Stated exercise
Can you express everything from the line containing "You are a GUI" down to the line containing "pyautogui.click(x=527, y=198)" in the records as a numbered list, skipping blank lines and leaving the pictures out?
## Start Data rows
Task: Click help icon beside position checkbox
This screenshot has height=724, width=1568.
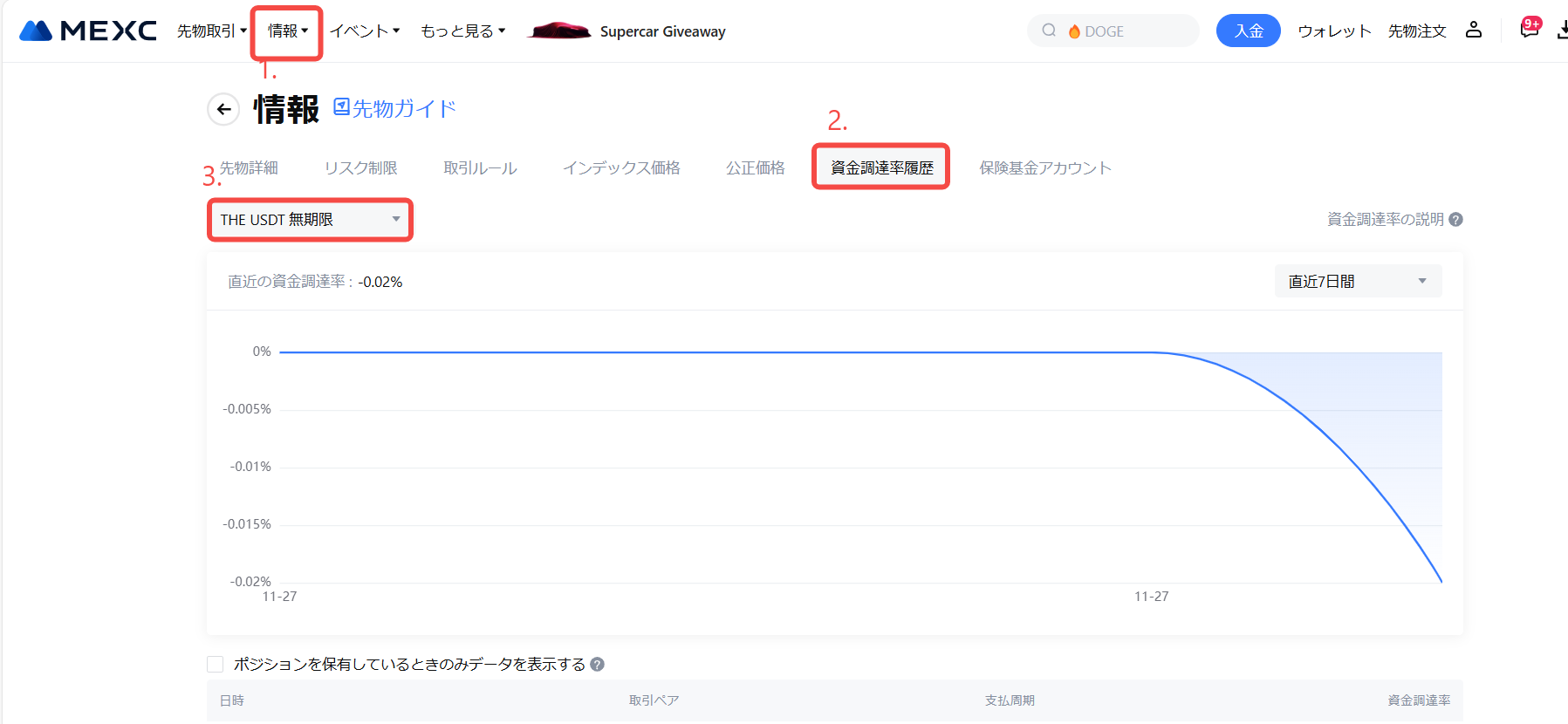Action: pyautogui.click(x=597, y=665)
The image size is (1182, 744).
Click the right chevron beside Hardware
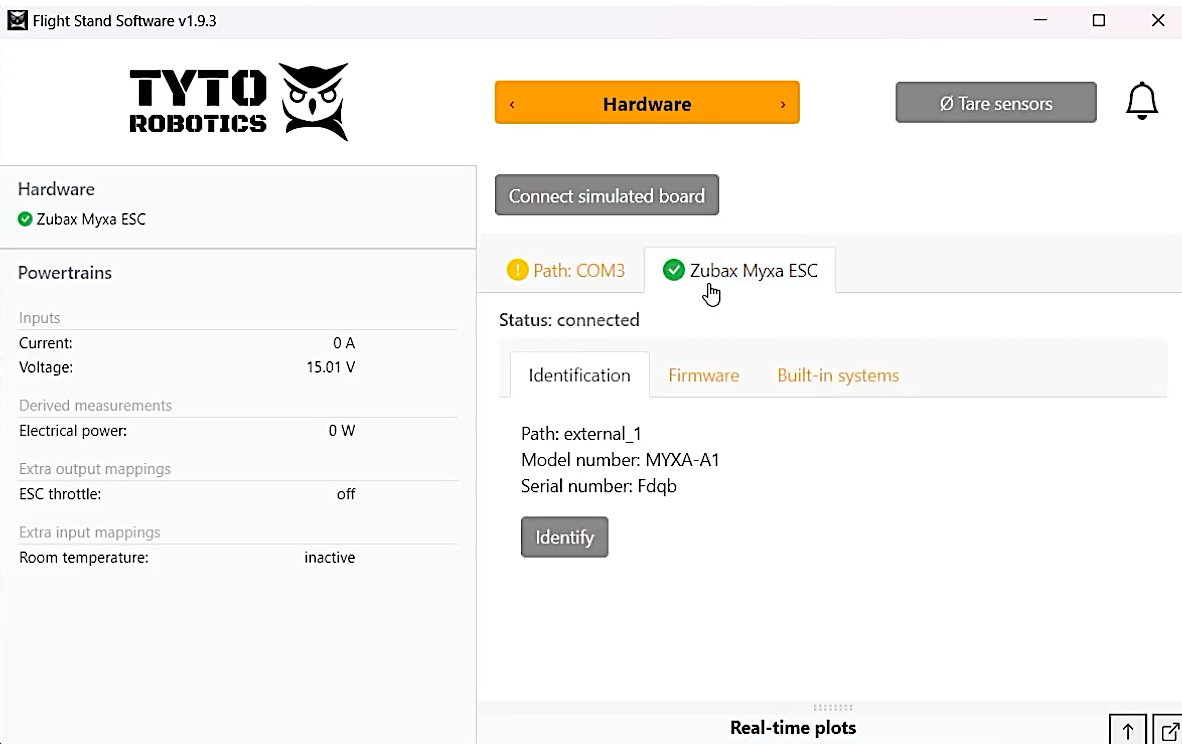(783, 103)
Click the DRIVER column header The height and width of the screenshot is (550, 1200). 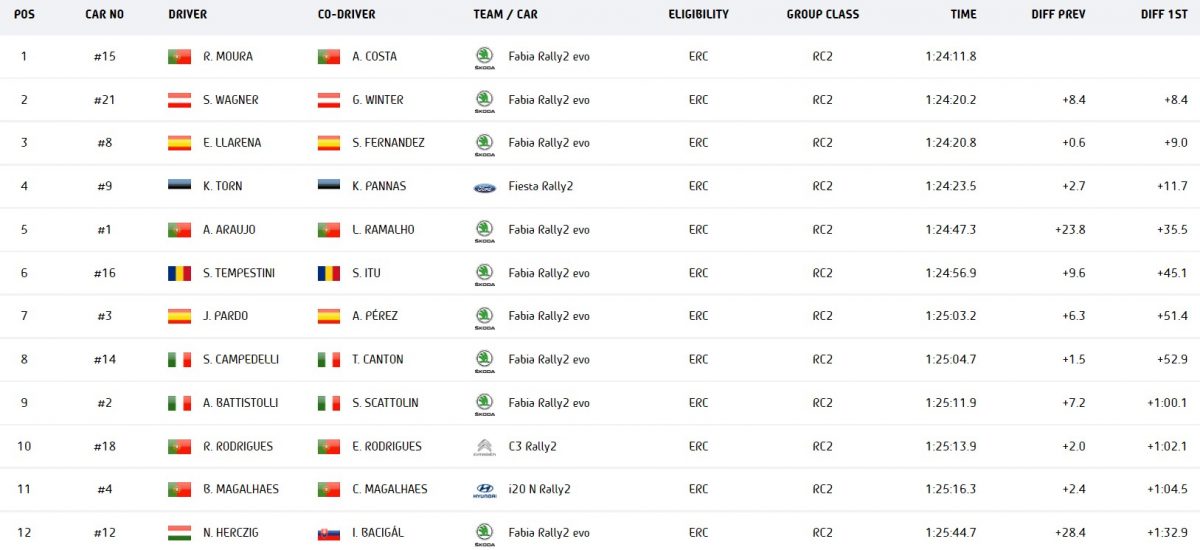click(x=188, y=15)
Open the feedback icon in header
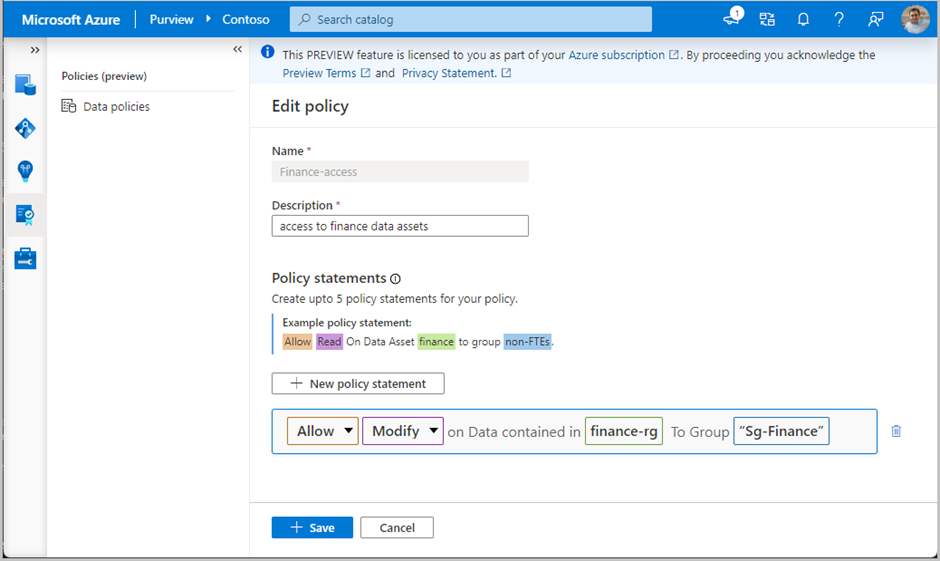 point(876,19)
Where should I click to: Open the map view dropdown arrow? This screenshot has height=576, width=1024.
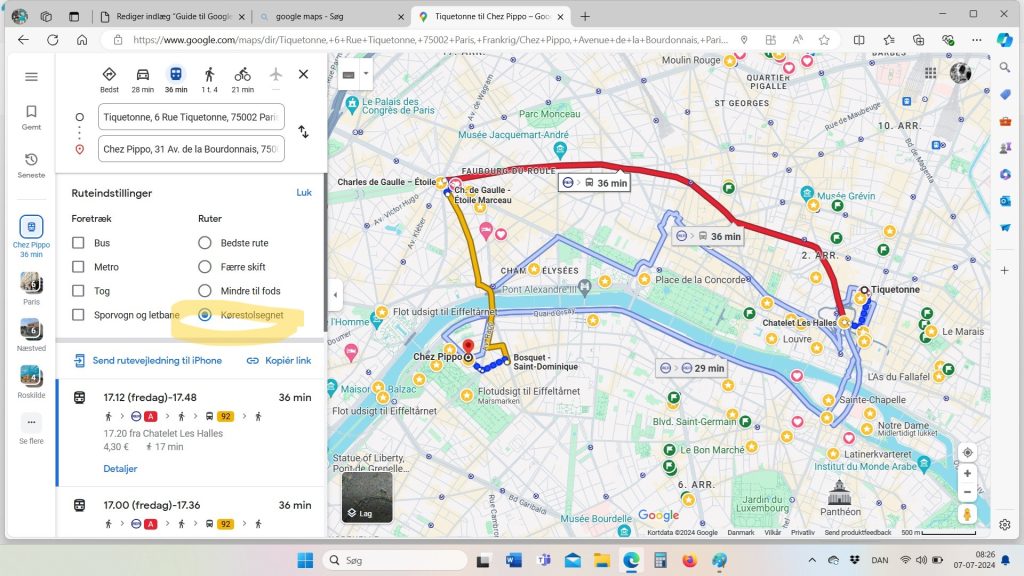[367, 74]
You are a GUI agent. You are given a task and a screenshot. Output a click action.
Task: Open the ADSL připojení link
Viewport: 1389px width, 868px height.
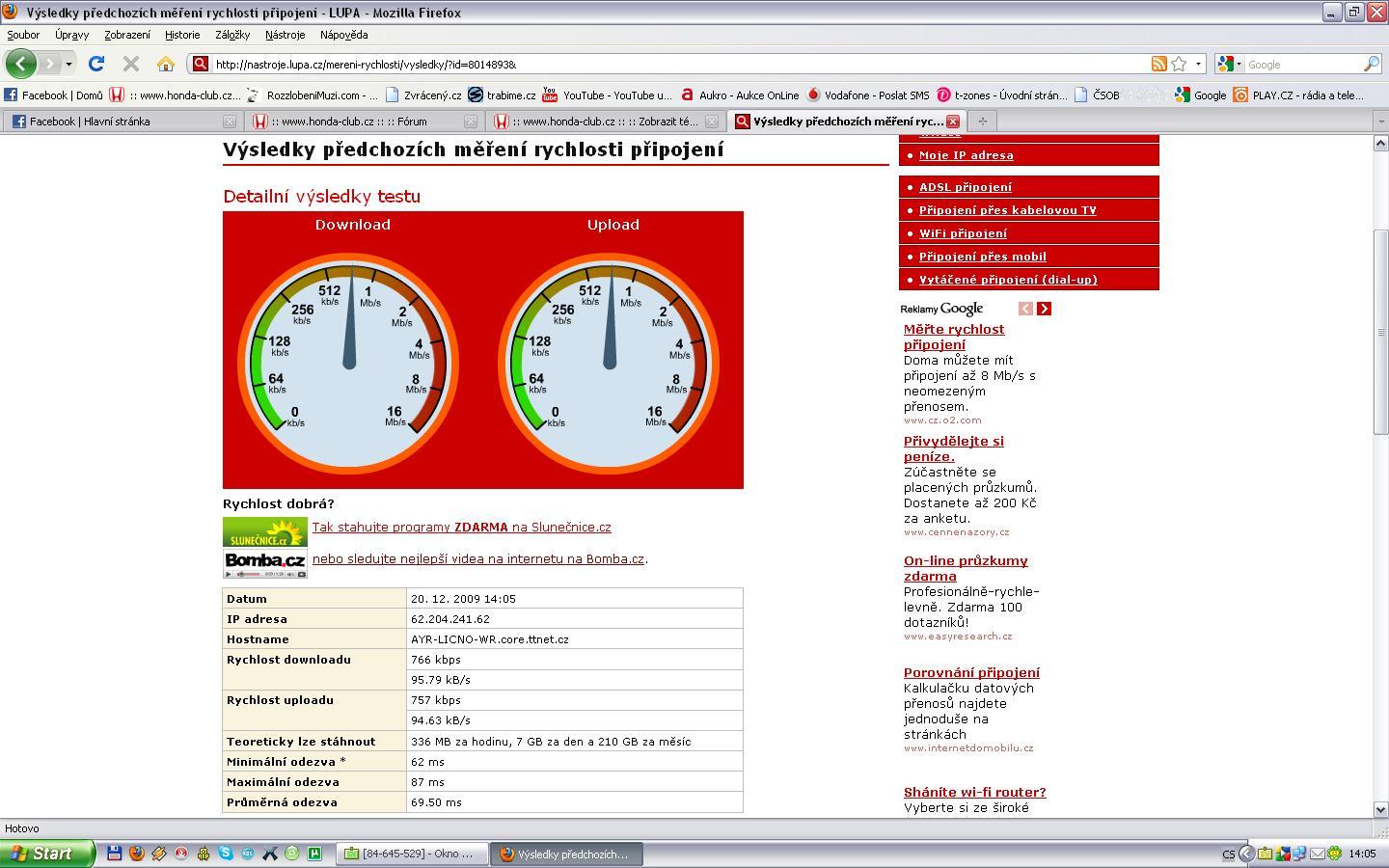tap(965, 187)
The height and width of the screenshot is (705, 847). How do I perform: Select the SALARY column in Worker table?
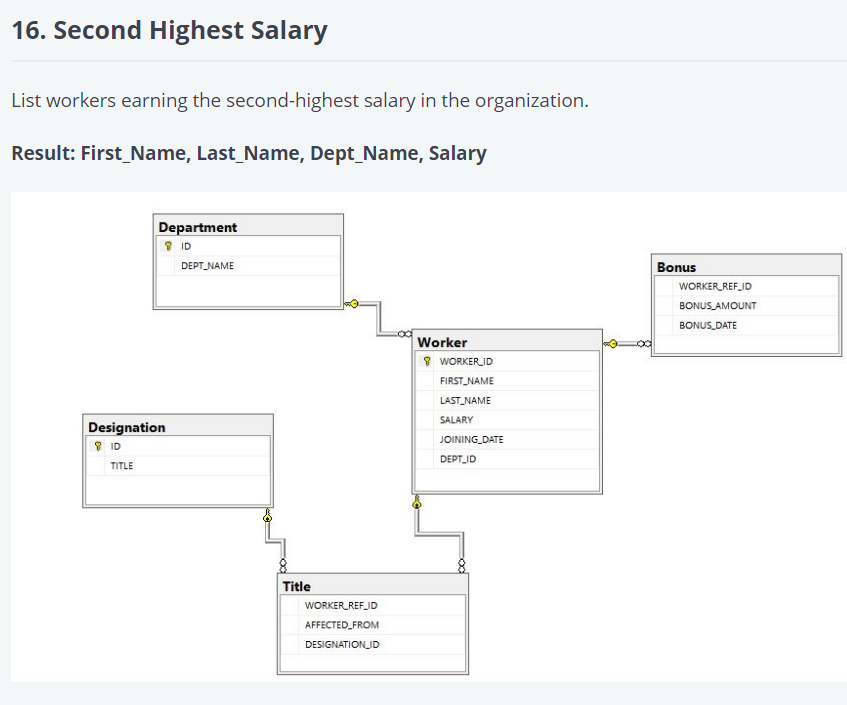tap(462, 419)
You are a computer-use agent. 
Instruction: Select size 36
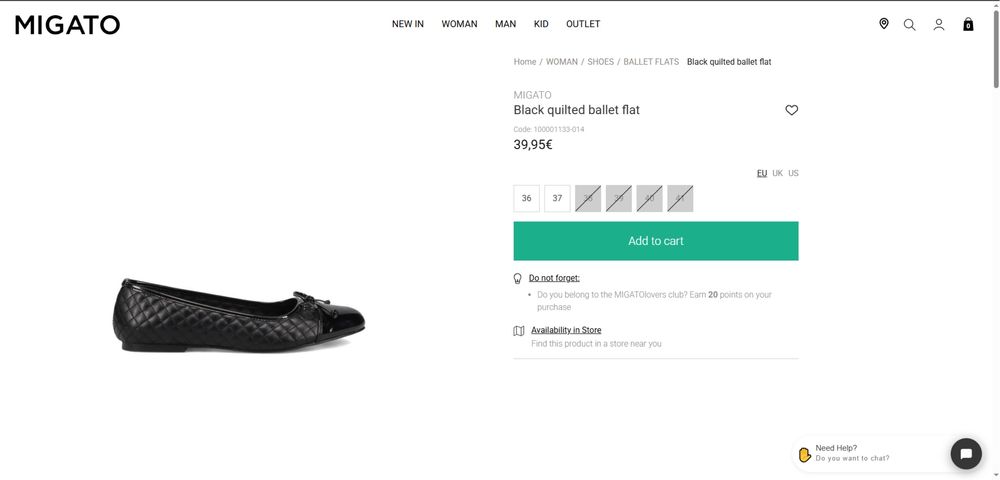pyautogui.click(x=527, y=198)
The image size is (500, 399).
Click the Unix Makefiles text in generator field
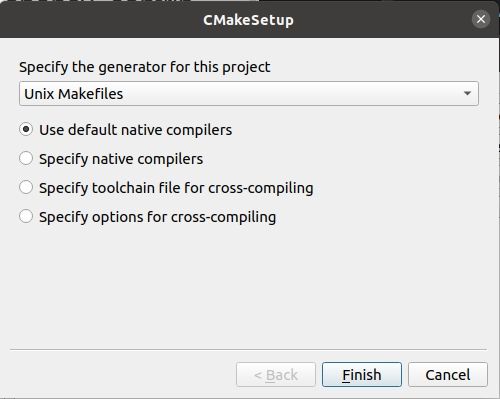[74, 94]
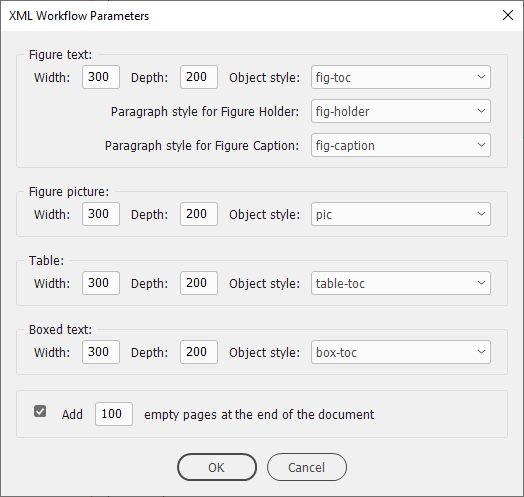Open the fig-caption paragraph style dropdown
The height and width of the screenshot is (497, 524).
point(401,145)
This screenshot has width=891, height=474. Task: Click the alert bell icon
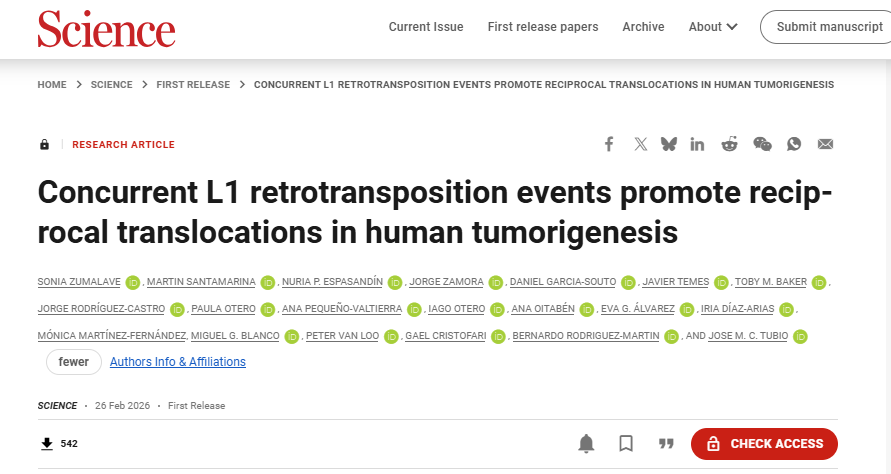point(586,443)
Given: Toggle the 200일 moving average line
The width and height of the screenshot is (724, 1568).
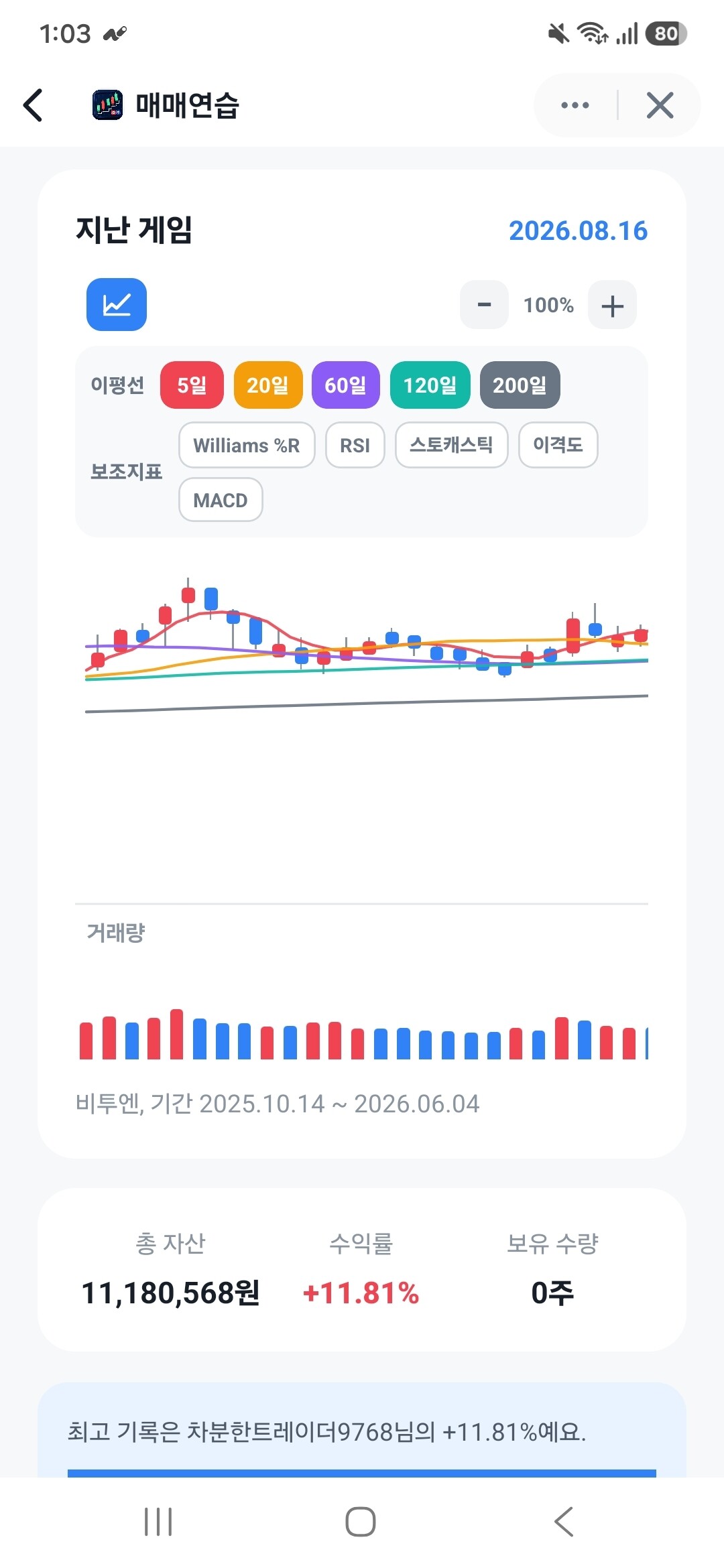Looking at the screenshot, I should [x=520, y=385].
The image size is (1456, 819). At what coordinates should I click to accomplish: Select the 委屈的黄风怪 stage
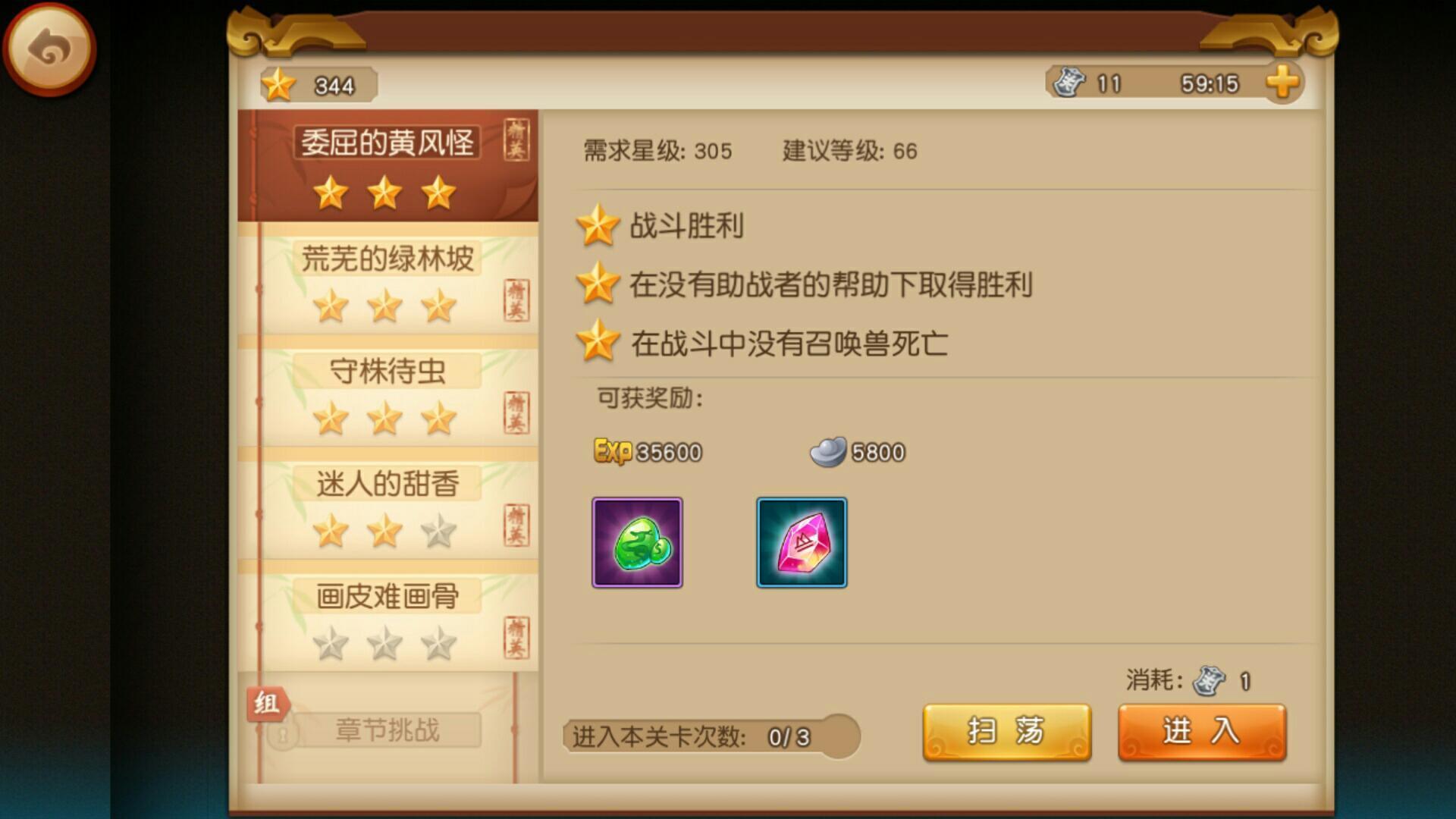(x=388, y=165)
## End Data rows
Correct result
1. You are a GUI agent. You are given a task and a screenshot. Output a click action.
2. Task: Open the ADSL připojení link
3. Viewport: 1389px width, 868px height.
4. tap(965, 187)
5. The height and width of the screenshot is (705, 847). How do I perform: Select the SALARY column in Worker table?
6. tap(462, 419)
7. You are a computer-use agent. 
8. Instruction: Select size 36
9. pyautogui.click(x=527, y=198)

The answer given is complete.